This repository has been archived on 2020-03-24. You can view files and clone it, but cannot push or open issues or pull requests.
quay/data/model/blob.py
Joseph Schorr f75f315037 Optimize lookup of shared global blobs
Currently, we only have one (the shared empty layer), but this should make the blob lookups for repositories significantly faster, as we won't need to do the massive join.

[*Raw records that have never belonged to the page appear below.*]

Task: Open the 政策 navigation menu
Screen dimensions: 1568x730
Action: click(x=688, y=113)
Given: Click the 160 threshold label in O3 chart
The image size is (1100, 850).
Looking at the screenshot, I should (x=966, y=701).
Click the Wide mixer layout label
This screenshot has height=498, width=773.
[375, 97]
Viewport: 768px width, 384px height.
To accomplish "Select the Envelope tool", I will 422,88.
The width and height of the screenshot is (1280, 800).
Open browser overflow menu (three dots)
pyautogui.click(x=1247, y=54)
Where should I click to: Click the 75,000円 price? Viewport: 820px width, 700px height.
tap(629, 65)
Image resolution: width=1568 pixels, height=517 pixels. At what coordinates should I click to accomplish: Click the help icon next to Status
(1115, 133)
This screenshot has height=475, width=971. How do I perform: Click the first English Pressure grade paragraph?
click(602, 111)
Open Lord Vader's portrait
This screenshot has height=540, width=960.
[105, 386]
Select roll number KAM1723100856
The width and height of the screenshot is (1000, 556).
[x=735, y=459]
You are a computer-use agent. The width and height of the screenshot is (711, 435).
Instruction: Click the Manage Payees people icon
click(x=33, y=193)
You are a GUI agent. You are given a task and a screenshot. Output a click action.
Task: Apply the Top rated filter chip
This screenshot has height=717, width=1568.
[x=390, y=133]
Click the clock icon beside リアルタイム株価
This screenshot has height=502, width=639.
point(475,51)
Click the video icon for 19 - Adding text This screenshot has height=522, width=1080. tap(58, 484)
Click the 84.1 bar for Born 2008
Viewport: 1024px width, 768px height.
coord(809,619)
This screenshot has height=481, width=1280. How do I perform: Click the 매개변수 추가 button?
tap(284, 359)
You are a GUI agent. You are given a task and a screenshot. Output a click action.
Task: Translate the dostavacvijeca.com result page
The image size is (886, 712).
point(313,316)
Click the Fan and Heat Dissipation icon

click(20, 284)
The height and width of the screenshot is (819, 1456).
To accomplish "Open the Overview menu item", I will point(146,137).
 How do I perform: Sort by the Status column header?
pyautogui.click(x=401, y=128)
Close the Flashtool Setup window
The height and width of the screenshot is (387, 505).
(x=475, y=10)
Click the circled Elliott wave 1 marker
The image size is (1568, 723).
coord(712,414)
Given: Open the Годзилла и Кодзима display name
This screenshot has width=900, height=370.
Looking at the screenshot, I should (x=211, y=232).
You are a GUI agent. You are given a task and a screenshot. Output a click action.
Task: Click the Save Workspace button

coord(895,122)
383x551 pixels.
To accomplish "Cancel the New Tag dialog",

2019-02-14 12:46:42 -05:00

204 lines
7.5 KiB
Python

import logging
from datetime import datetime
from uuid import uuid4
from data.model import (tag, _basequery, BlobDoesNotExist, InvalidBlobUpload, db_transaction,
storage as storage_model, InvalidImageException)
from data.database import (Repository, Namespace, ImageStorage, Image, ImageStoragePlacement,
BlobUpload, ImageStorageLocation, db_random_func)
logger = logging.getLogger(__name__)
def get_repository_blob_by_digest(repository, blob_digest):
""" Find the content-addressable blob linked to the specified repository.
"""
try:
storage = (ImageStorage
.select(ImageStorage.uuid)
.join(Image)
.where(Image.repository == repository,
ImageStorage.content_checksum == blob_digest,
ImageStorage.uploading == False)
.get())
return storage_model.get_storage_by_uuid(storage.uuid)
except (ImageStorage.DoesNotExist, InvalidImageException):
raise BlobDoesNotExist('Blob does not exist with digest: {0}'.format(blob_digest))
def get_repo_blob_by_digest(namespace, repo_name, blob_digest):
""" Find the content-addressable blob linked to the specified repository.
"""
try:
storage = (ImageStorage
.select(ImageStorage.uuid)
.join(Image)
.join(Repository)
.join(Namespace, on=(Namespace.id == Repository.namespace_user))
.where(Repository.name == repo_name, Namespace.username == namespace,
ImageStorage.content_checksum == blob_digest,
ImageStorage.uploading == False)
.get())
return storage_model.get_storage_by_uuid(storage.uuid)
except (ImageStorage.DoesNotExist, InvalidImageException):
raise BlobDoesNotExist('Blob does not exist with digest: {0}'.format(blob_digest))
def store_blob_record_and_temp_link(namespace, repo_name, blob_digest, location_obj, byte_count,
link_expiration_s, uncompressed_byte_count=None):
""" Store a record of the blob and temporarily link it to the specified repository.
"""
with db_transaction():
try:
storage = ImageStorage.get(content_checksum=blob_digest)
storage.image_size = byte_count
if uncompressed_byte_count is not None:
storage.uncompressed_size = uncompressed_byte_count
storage.save()
ImageStoragePlacement.get(storage=storage, location=location_obj)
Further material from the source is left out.